Di satu sisi, media sosial memungkinkan saya untuk menjangkau audiens yang lebih luas dibandingkan dengan penerbitan tradisional. Platform seperti Instagram, Twitter, dan TikTok memberikan ruang untuk eksperimen dan interaksi langsung dengan pembaca. Namun, di sisi lain, format yang sering dipilih untuk mempresentasikan sastra di media sosial—seperti kutipan singkat atau video pendek—terkadang mengaburkan kedalaman makna dan kualitas karya.

Bagaimana cara menyikapi fenomena ini? Apakah saya harus mengubah cara saya menulis untuk sesuai dengan standar media sosial, ataukah saya harus tetap konsisten dengan gaya dan substansi yang saya pelajari selama kuliah?
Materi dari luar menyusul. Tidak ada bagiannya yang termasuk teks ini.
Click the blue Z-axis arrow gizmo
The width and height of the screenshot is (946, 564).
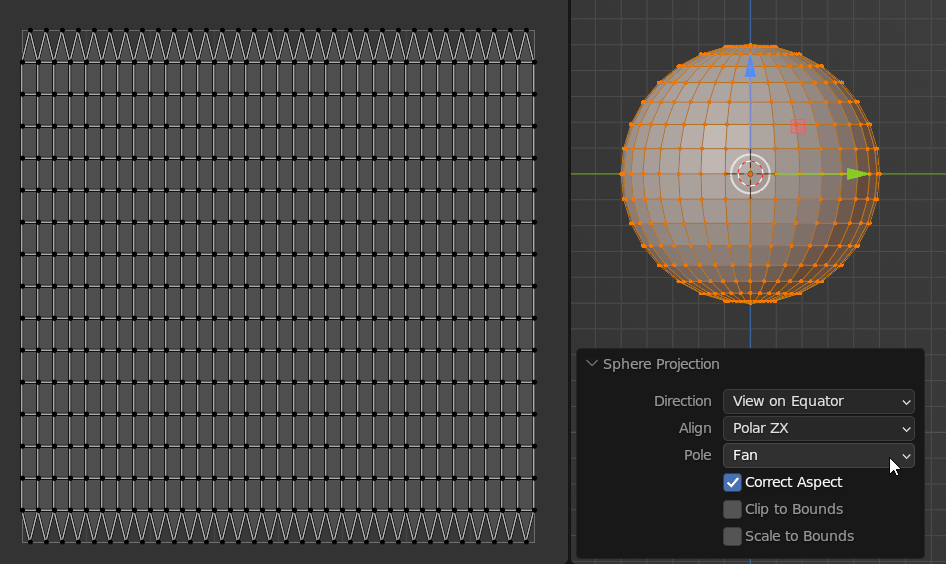tap(750, 66)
Saya percaya bahwa ada jalan tengah. Mahasiswa PBSI seperti saya perlu memanfaatkan media sosial untuk menjangkau pembaca baru sambil tetap menjaga integritas karya sastra.

Selain itu, penting untuk mempertimbangkan bagaimana media sosial memengaruhi proses kreatif. Sering kali, interaksi dengan pembaca di platform tersebut dapat memberikan inspirasi baru dan membuka perspektif yang berbeda. Namun, ini juga bisa menjadi distraksi yang mengganggu proses kreatif yang lebih mendalam. Saya pribadi merasakan manfaat dan tantangan dari media sosial dalam menulis dan berbagi karya sastra, dan ini adalah pengalaman yang dialami banyak teman seangkatan.

Jadi, apakah media sosial menjadi sahabat atau musuh bagi mahasiswa PBSI? Saya rasa jawabannya adalah keduanya. Media sosial menawarkan peluang besar untuk berbagi dan mengeksplorasi sastra, tetapi juga memerlukan pendekatan yang bijak untuk menjaga kualitas dan integritas karya. Sebagai mahasiswa PBSI, kita harus pintar-pintar memanfaatkan teknologi tanpa kehilangan esensi dari apa yang kita pelajari dan cintai dalam sastra.